------ TEXTO
Após mais de uma semana de estoque contingenciado por conta da manifestação dos caminhoneiros, o cenário ainda é de insegurança nos aeroportos. Nove terminais amanhecem hoje sem combustível: São José dos Campos (SP), Uberlândia (MG), Ilhéus (BA), Campina Grande (PB), Juazeiro do Norte (CE), Maceió, Aracaju, Joinville (SC) e João Pessoa. O Aeroporto Internacional de Brasília teve as reservas de querosene esgotadas e a reposição ocorreu apenas no início da noite, quando 10 caminhões com 550 mil litros de querosene de aviação (QAV) chegaram ao local para abastecer a frota. A carga elevou os níveis dos reservatórios para 18%. Durante o fim de semana, 62 voos foram cancelados com 22 atrasos registrados.
O comboio foi escoltado por forças federais pela BR-040, desde a região de Cristalina (GO) até o terminal. Com o reabastecimento, as reservas entraram em estado de atenção. Segundo a Inframerica, que administra o aeroporto de Brasília, o combustível vem de Paulínia (SP) e de Betim (MG). Com exceção dos aeroportos de Guarulhos (SP) e Galeão (RJ) que são abastecidos por dutos subterrâneos, os demais recebem o querosene por meio de caminhões.
No DF, para que a operação seja normalizada, são necessários ao menos 20 caminhões para chegar a um volume de operação regular, com suprimento contínuo. A Inframerica reitera ainda que somente pousarão no Aeroporto de Brasília as aeronaves com capacidade para decolar sem a necessidade de abastecimento no JK.
Apesar da redução dos cancelamentos dos voos, a situação de alguns passageiros continua delicada. O administrador Jailson Costa, 43 anos, morador do Recife, seguia para Teresina, mas teve que parar no aeroporto de Brasília por falta de combustível. Ele foi alocado em um hotel ainda na sexta-feira. “Ficamos meio perdidos no hotel, porque não davam informação alguma. Ficamos à mercê. Tem cerca de mais de 50 pessoas aguardando remarcação de voo. Enfim consegui, mas terá conexão em São Paulo. Não tem direto”, observou.
Reitora da Universidade Estadual da Região Tocantina do Maranhão (Uemasul), Elizabeth Fernandes, 48 anos, teve a agenda cancelada. Ela saiu de Florianópolis para Imperatriz (MA) e também teve que parar em Brasília na sexta-feira. Ela conta que passou seis horas na fila para conseguir hospedagem pela companhia. Ontem, conseguiu embarcar, mas também passará por São Paulo antes de seguir ao destino final. Ela reclamou do sistema de remarcação. “Não teve informação. Passei 45 minutos no telefone e liguei cinco vezes antes de vir para cá para tentar confirmar se ia ter mesmo o voo. Vim direto porque não consegui contato.”
Em nota, as empresas aéreas informaram que os passageiros poderão alterar os voos sem a cobrança de taxa de remarcação e das diferenças tarifárias da passagem para nova data, sem multas, de acordo com a disponibilidade. Sobre os impactos da greve dos caminhoneiros nas refinarias, em nota, a Petrobras informou que todas as unidades estão em operação. Onde há bloqueio nas vias de acesso, a empresa está buscando apoio das autoridades para que sejam tomadas medidas que garantam a circulação, priorizando os serviços essenciais. O apoio recebido das forças de segurança tem se configurado essencial para o esforço necessário neste momento.
------------
------ INFORMAÇÕES FORNECIDAS
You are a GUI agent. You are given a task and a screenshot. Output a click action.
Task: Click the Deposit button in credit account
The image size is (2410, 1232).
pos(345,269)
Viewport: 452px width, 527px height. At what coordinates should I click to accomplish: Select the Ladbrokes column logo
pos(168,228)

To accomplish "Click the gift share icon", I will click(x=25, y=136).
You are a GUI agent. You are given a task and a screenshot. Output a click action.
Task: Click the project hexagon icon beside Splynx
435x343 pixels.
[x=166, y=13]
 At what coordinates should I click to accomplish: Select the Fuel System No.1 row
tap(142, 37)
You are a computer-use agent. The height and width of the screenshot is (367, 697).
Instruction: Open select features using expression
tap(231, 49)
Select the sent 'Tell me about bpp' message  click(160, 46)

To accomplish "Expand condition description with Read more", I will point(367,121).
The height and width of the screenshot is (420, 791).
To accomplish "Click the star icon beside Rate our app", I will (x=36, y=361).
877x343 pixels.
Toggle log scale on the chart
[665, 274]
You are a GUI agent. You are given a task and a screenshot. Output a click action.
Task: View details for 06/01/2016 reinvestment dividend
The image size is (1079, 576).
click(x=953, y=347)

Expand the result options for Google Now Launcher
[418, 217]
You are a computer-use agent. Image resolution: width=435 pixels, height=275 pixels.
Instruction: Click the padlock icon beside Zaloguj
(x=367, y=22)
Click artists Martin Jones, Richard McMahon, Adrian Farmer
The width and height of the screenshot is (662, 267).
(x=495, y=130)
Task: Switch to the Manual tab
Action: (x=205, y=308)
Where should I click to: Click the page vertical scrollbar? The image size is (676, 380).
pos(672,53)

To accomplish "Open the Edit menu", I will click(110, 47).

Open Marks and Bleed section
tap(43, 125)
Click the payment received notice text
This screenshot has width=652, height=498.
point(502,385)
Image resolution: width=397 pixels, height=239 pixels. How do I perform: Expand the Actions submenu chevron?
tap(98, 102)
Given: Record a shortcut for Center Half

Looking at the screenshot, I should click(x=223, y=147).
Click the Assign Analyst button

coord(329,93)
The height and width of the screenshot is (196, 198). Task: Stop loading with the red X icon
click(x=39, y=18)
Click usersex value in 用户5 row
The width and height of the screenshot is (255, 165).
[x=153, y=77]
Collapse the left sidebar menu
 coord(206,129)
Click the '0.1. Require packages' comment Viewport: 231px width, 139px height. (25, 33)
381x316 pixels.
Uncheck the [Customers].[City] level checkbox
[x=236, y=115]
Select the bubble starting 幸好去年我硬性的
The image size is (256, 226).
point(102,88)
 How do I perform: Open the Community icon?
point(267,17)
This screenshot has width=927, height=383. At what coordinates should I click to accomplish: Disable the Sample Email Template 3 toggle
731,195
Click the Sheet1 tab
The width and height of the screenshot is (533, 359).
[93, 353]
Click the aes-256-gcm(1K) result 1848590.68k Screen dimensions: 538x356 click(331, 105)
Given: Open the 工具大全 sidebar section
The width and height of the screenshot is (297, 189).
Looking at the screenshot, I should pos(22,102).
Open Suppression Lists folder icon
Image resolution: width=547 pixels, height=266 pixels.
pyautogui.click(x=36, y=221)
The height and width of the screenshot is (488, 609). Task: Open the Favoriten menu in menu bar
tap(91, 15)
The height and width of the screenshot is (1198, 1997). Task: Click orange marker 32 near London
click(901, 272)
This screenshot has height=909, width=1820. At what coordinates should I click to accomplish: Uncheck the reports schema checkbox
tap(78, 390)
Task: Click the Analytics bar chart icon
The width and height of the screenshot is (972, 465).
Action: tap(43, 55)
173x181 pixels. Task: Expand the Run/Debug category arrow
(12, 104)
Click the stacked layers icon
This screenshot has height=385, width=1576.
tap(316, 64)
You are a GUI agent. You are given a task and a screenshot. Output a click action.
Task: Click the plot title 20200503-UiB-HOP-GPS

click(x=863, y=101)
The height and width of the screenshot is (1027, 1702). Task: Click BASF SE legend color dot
------------
#### [DETALHES DO PROBLEMA]
Responda às perguntas sobre o texto do desabastecimento nos aeroportos:
1. Quantos litros de querosene de aviação chegaram ao Aeroporto Internacional de Brasília no início da noite?
2. Quais aeroportos recebem o combustível por dutos subterrâneos?
3. Quanto tempo Elizabeth Fernandes passou na fila para conseguir hospedagem pela companhia?
Responda com base somente no texto.

#### [RESPOSTA]
1. 550 mil litros.
2. Guarulhos (SP) e Galeão (RJ).
3. Seis horas.